--- WORK ORDER A ---
In the post on race, rename "biomedical studies" to "clinical studies" and give the passage starting with "Saturday, June 03, 2006" and going on through "is race, really?".
--- WORK ORDER B ---
Decide whether each statement agrees with the post on race, answering yes or no and quoting the deciding words: (i) a paper from Neil Risch's group found that genetically derived clusters matched racial self-identification very well; (ii) the author holds that the usefulness of race comes from how well race can be predicted from genetic information; (iii) in the hypothetical case-control study, the researcher restricts the study to African-Americans.

SELECTED TEXT below:

Saturday, June 03, 2006

Race: a useful concept? -- revisited   posted by JP @ 6/03/2006 10:30:00 AM
Share/Bookmark

The use of information in race and ethnicity in biomedical studies is of course controversial, but this controversy is often minimized with an appeal to the utility of the information. I recently made this case here. But how useful of a concept is race, really?

I assume most geneticists would agree that, given enough genetic markers from a person and the worldwide distribution of those makers, one could give a good guess as to that person's ancestry. And from that, one could predict the label that person would apply to themselves in any given culture. A paper from Neil Risch's group showed essentially the United States version of this, finding that clusters of individuals created blindly using genetic information corresponded extraordinarily well to how people self-identified by race.

However, the utility of the concept of race does not come from how well it can be predicted using genetic information, but the inverse. That is, the utility of the concept of race comes from how well genetic information can be predicted from it. And that is much more complicated a question to address.

A quick bit of context, so people know how this problem is set up in my head: imagine you're a researcher and you've got this idea that a couple mutations play a role in a disease you study. So you want to do a case-control study-- genotype the mutations in some people with the disease, some people without, and see if there's a difference between the two groups. Of course, if you're going to type a large number of people, you know you need to control for possible confounding due to population structure (don't know what I'm talking about? Read part I of my old post). There are a number of ways to due this, but they all involve genotyping a bunch of extra markers, and you don't want to pony up the cash for that-- you want to type your two candidate mutations and be done with it. You've heard that controlling for race reduces error due to population stratification, so you limit your study to African-Americans. You do it, analyze the data, and sure enough there's a significant association. What's the interpretation?

End of SELECTED TEXT.
MATERIAL SHOWN below:

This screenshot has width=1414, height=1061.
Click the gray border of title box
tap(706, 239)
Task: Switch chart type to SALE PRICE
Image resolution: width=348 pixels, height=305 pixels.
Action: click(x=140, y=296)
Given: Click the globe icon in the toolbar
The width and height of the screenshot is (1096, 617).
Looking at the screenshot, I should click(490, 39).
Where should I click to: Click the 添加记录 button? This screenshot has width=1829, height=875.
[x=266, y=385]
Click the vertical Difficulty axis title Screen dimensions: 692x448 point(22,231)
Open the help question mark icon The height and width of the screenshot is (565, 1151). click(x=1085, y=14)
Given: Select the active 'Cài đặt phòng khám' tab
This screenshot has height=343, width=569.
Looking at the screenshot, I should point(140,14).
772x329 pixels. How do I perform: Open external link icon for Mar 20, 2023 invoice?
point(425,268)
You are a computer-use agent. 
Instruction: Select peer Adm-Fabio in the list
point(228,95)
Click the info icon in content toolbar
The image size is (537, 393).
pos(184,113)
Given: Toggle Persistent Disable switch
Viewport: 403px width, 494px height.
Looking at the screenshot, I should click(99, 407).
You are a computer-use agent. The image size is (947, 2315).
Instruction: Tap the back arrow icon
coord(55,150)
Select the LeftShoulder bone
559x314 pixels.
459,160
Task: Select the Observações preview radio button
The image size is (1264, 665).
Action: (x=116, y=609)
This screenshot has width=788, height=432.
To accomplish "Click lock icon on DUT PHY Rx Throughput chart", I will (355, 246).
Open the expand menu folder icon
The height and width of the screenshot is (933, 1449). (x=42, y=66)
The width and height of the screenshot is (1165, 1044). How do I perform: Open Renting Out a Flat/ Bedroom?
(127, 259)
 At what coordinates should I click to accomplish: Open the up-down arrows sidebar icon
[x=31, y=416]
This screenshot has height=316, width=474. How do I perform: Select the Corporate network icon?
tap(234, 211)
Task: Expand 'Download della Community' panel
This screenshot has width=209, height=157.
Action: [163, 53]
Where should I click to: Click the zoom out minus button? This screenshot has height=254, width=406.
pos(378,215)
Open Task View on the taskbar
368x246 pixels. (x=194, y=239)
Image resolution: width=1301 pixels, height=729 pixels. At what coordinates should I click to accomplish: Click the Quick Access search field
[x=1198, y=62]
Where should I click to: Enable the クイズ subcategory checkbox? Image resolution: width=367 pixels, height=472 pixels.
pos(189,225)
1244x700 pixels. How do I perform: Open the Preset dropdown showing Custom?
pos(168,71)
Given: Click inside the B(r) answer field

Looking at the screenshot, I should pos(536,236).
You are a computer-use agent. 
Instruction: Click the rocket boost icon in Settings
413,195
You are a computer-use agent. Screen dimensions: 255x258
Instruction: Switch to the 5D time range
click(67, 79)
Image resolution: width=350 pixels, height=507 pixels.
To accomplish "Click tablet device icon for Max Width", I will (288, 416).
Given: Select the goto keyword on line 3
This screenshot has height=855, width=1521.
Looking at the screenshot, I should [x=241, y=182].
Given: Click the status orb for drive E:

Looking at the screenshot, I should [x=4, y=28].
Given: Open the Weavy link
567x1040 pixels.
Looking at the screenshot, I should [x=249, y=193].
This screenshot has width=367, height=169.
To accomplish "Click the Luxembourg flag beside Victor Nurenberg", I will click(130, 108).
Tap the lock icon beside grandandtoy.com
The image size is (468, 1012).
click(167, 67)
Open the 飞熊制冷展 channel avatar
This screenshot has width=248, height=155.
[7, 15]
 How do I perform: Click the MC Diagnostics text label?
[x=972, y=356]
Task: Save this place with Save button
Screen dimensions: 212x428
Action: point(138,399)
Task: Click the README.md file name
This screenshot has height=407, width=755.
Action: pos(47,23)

End of MATERIAL SHOWN.

--- WORKED SOLUTION A ---
Saturday, June 03, 2006

Race: a useful concept? -- revisited   posted by JP @ 6/03/2006 10:30:00 AM
Share/Bookmark

The use of information in race and ethnicity in clinical studies is of course controversial, but this controversy is often minimized with an appeal to the utility of the information. I recently made this case here. But how useful of a concept is race, really?

--- WORKED SOLUTION B ---
(i) Yes: "clusters of individuals created blindly using genetic information corresponded extraordinarily well to how people self-identified by race."
(ii) No: "the utility of the concept of race does not come from how well it can be predicted using genetic information, but the inverse."
(iii) Yes: "so you limit your study to African-Americans."